[Directions]: Copy the lines verbatim, from the one containing "Open the Project menu" through the one containing "Action: (48, 165)", both included, and omit the pictures from your answer.

[Material for this task]:
________________________

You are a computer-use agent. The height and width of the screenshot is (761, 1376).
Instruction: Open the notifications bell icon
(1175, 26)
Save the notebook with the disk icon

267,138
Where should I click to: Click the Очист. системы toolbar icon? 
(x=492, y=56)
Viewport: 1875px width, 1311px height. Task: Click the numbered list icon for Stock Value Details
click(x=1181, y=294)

________________________

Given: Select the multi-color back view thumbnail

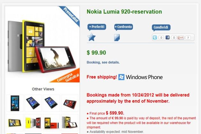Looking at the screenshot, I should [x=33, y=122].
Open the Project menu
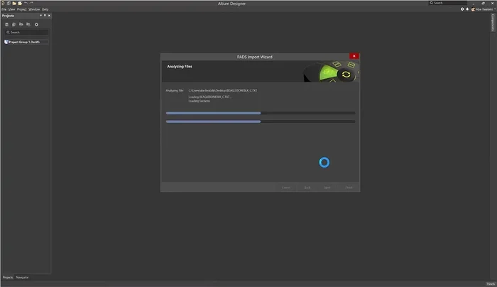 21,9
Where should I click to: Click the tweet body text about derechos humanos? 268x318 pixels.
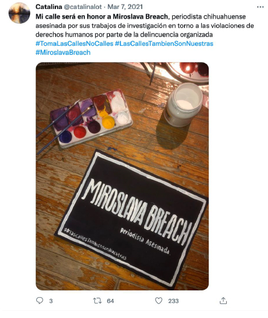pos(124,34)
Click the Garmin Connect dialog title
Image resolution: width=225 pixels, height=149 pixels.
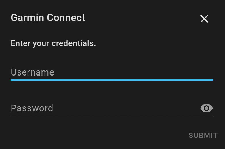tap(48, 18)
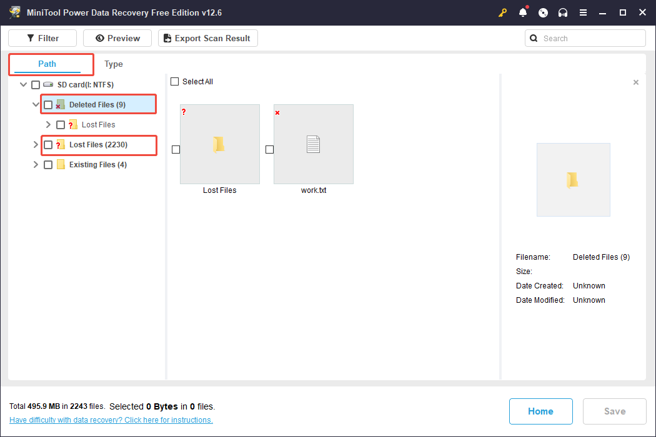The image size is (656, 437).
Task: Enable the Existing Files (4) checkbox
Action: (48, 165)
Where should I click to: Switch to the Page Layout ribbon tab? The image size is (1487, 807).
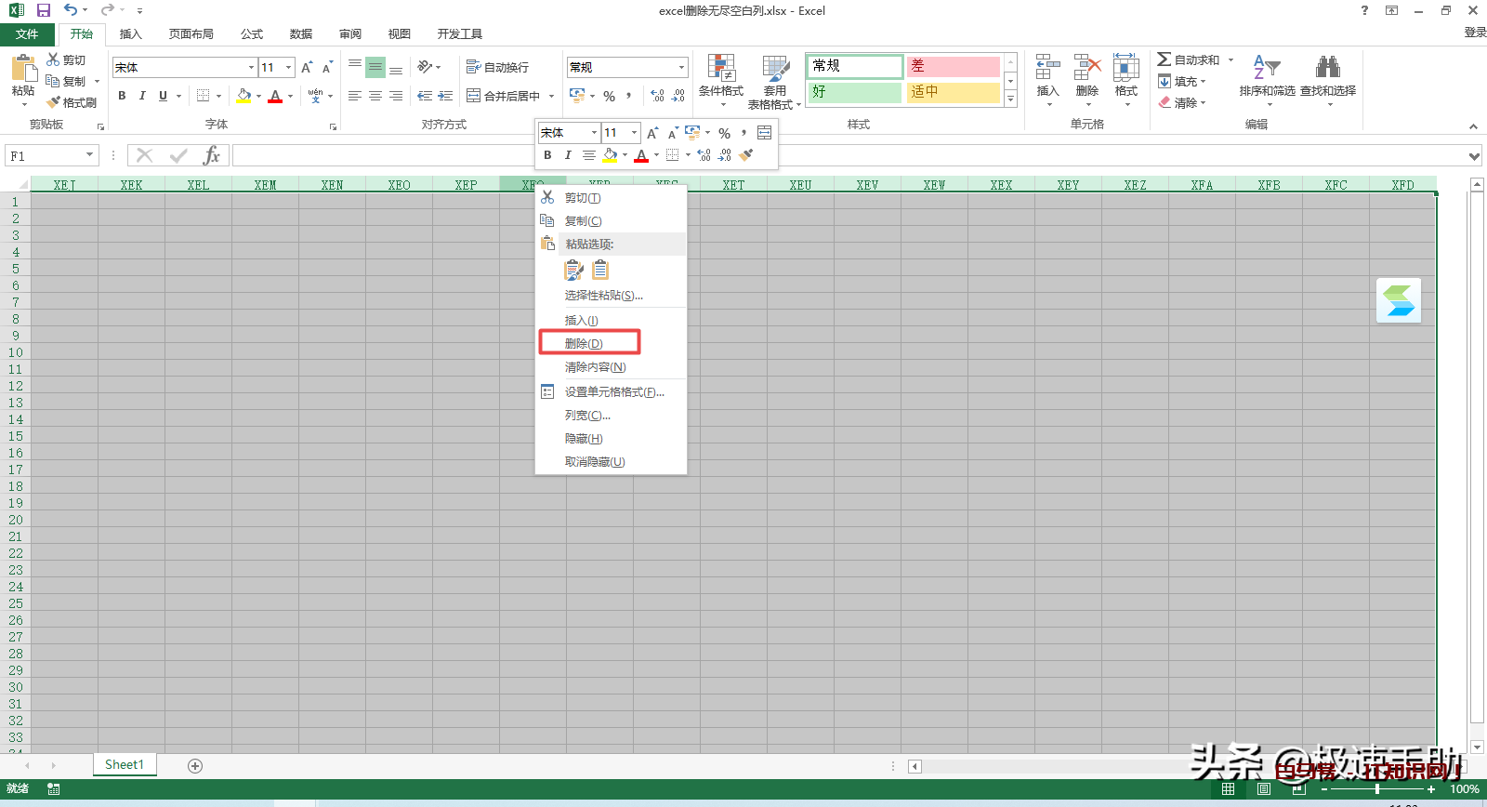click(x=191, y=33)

________________________

[Reply]:
Open the Project menu
 21,9
Where should I click to: Click the tweet body text about derechos humanos? 268x318 pixels.
pos(124,34)
Click the Garmin Connect dialog title
Image resolution: width=225 pixels, height=149 pixels.
tap(48, 18)
The image size is (656, 437).
Task: Enable the Existing Files (4) checkbox
Action: (48, 165)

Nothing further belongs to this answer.